Biochemical diversity of carboxyl esterases and lipases from Lake Arreo (Spain): a metagenomic approach

Abstract

The esterases and lipases from the α/β hydrolase superfamily exhibit an enormous sequence diversity, fold plasticity, and activities. Here, we present the comprehensive sequence and biochemical analyses of seven distinct esterases and lipases from the metagenome of Lake Arreo, an evaporite karstic lake in Spain (42°46'N, 2°59'W; altitude, 655 m). Together with oligonucleotide usage patterns and BLASTP analysis, our study of esterases/lipases mined from Lake Arreo suggests that its sediment contains moderately halophilic and cold-adapted proteobacteria containing DNA fragments of distantly related plasmids or chromosomal genomic islands of plasmid and phage origins. This metagenome encodes esterases/lipases with broad substrate profiles (tested over a set of 101 structurally diverse esters) and habitat-specific characteristics, as they exhibit maximal activity at alkaline pH (8.0 to 8.5) and temperature of 16 to 40°C, and they are stimulated (1.5 to 2.2 times) by chloride ions (0.1 to 1.2 M), reflecting an adaptation to environmental conditions. Our work provides further insights into the potential significance of the Lake Arreo esterases/lipases for biotechnology processes (i.e., production of enantiomers and sugar esters), because these enzymes are salt tolerant and are active at low temperatures and against a broad range of substrates. As an example, the ability of a single protein to hydrolyze triacylglycerols, (non)halogenated alkyl and aryl esters, cinnamoyl and carbohydrate esters, lactones, and chiral epoxides to a similar extent was demonstrated.

Fig 1

Effect of NaCl concentration (upper), pH (middle), and temperature (lower) on the hydrolytic activity of Lake Arreo enzymes.

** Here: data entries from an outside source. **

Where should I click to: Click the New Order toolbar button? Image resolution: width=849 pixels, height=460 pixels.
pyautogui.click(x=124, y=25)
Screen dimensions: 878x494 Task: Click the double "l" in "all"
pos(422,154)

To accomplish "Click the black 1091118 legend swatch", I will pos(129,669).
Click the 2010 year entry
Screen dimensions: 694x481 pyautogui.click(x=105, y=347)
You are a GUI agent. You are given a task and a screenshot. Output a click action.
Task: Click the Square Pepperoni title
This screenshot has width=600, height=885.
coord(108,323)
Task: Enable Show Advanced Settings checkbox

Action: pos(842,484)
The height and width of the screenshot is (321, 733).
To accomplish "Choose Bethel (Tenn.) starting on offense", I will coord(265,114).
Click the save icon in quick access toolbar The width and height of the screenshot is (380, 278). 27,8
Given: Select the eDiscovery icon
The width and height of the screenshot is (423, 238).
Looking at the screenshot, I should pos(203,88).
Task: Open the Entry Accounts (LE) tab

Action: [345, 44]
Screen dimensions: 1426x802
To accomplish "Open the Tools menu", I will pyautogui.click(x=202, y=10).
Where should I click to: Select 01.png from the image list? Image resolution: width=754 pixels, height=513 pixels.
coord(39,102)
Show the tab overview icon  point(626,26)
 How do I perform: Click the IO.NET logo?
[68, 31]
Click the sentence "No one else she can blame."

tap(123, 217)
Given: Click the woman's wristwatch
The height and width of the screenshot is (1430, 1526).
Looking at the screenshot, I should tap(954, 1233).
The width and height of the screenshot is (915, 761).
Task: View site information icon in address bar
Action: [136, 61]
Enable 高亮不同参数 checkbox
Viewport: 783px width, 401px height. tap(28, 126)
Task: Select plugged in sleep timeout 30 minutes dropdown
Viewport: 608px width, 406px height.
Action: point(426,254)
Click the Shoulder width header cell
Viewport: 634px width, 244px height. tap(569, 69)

The heat map colors represent the relative percentages of specific activity (U/mg) compared to the maximum (100%) within each enzyme, using pNP butyrate as the substrate. The effect of NaCl concentration was measured in 20 mM HEPES buffer (pH 7.0) at 30°C and varied from 0 to 1.2 M; the pH dependence was tested in the range of pH 4.0 to 9.5 at 30°C in 20 mM buffers; the temperature dependence in the range of 4 to 70°C at pH 7.0 was also determined. Reaction conditions were as described in Table 1 and Materials and Methods.

Fig 2

Substrate profiles of the wild-type LAE2, LAE5, and LAE7 α/β hydrolases from Lake Arreo against a set of structurally diverse ester substrates. LAE2, LAE5, and LAE7 were the α/β hydrolases characterized by a restricted substrate spectrum. Reactions (30°C and pH 7.2) were performed as described for the α-naphthyl and triacylglycerol esters (Table 1) and were monitored during 15 min, and the absorbance of p-nitrophenol at 404 nm was recorded and plotted. For best and/or representative substrates, specific activities (U/mg) were calculated as described in Table 1 and Materials and Methods and are shown on the top of bars. In all cases, three independent experiments were performed for each parameter, and graphs were plotted using mean values; the standard deviations were less than 5%.

Fig 3

Substrate specificity of the wide-substrate-spectrum LAE1, LAE3, LAE4, and LAE6 α/β hydrolases from Lake Arreo against a set of structurally diverse ester substrates. LAE1, LAE3, LAE4, and LAE6 were the hydrolases characterized by the widest substrate spectrum. Reaction conditions (30°C and pH 7.2) and activity parameter determinations were as described in Table 1 and the legend to Fig. 2. M2Cl3HP, methyl-2-chloro-3-hydroxypropionate.

Fig 4

Clustering of substrate spectrum profile of Lake Arreo enzymes and commercial preparations, applying the Pearson's correlation to calculate the distances. Hierarchical clustering was derived from binomial distribution based on the presence or absence of activity against particular substrates (activity data not shown), measured as described in Table 1, using 2-μg protein extracts.

Fig 5

Dendrogram of protein sequence similarity relationships between newly identified and reference esterases/lipases. Enzyme families are depicted according to the Arpigny and Jaeger classification (48).